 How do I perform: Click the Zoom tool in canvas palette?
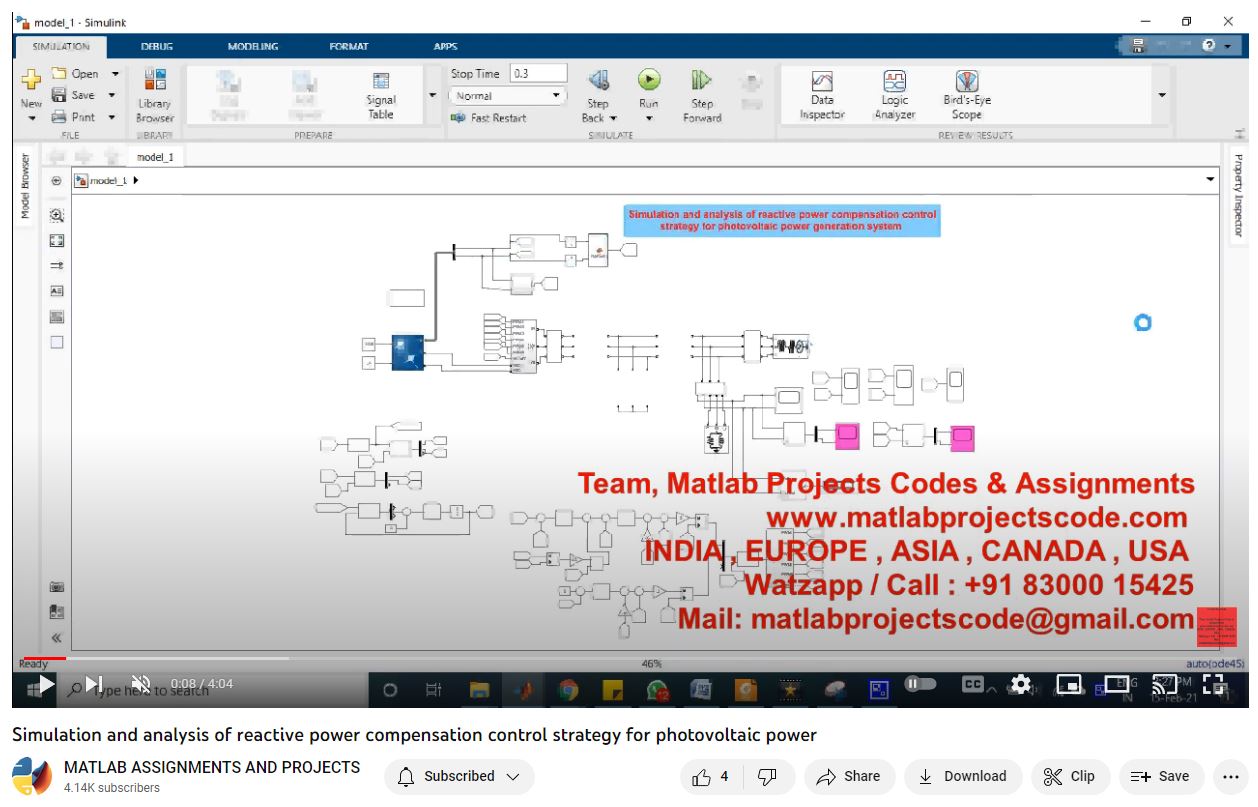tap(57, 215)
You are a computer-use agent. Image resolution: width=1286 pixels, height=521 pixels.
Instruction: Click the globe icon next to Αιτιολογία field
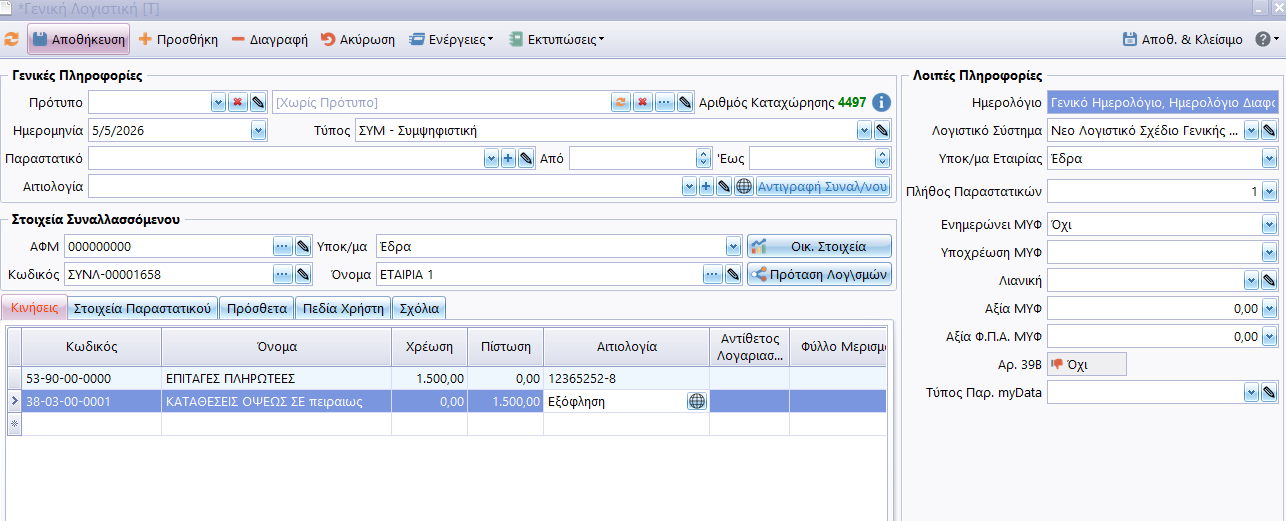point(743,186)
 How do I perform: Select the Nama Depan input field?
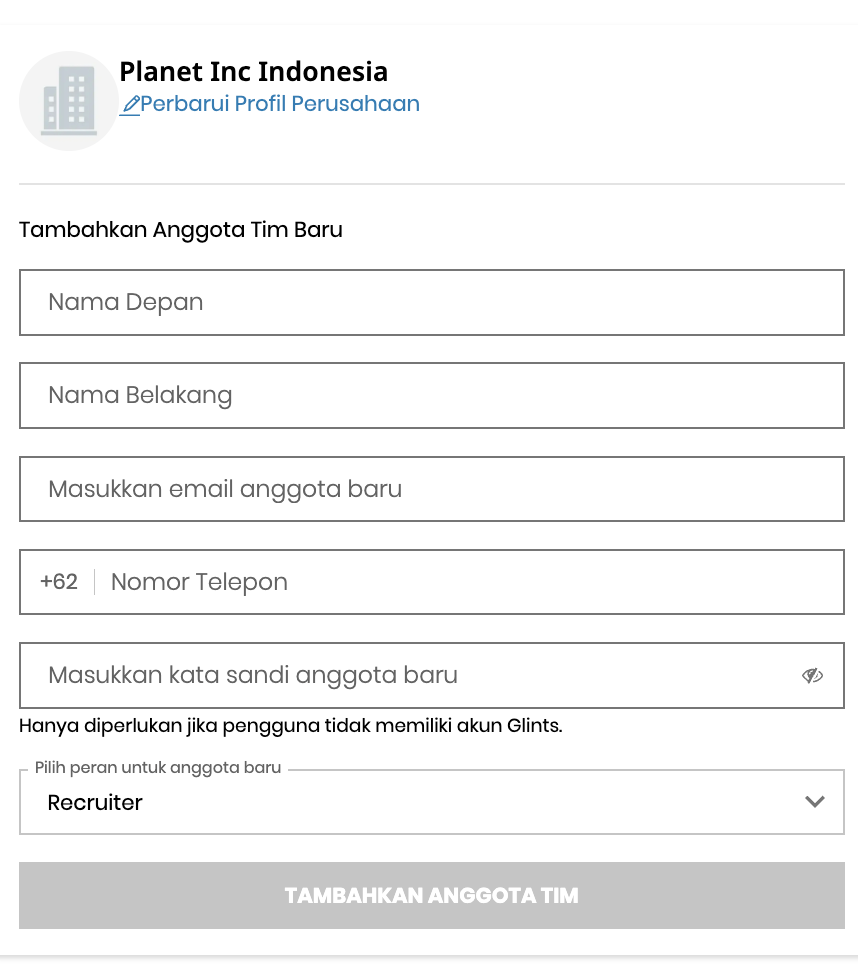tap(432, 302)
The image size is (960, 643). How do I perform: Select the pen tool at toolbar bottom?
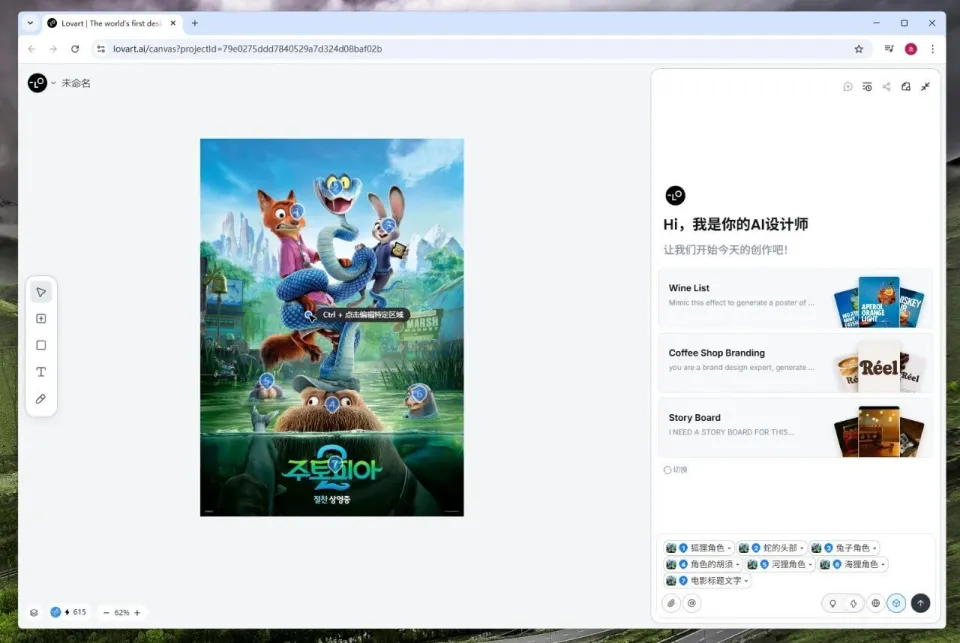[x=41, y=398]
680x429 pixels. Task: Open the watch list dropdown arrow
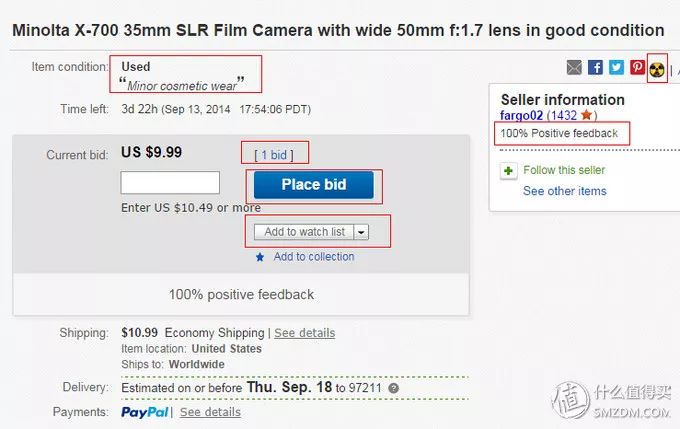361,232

ABOUT THIS TASK: Each line from the one with "Instruction: Click the" through the final line of the records must be copied exactly, with no pictures and no additional lines.

RESPONSE:
Instruction: Click the globe icon next to Αιτιολογία field
point(743,186)
 How do I perform: Select the Nama Depan input field?
tap(432, 302)
The image size is (960, 643). How do I perform: Select the pen tool at toolbar bottom?
[x=41, y=398]
680x429 pixels. Task: Open the watch list dropdown arrow
361,232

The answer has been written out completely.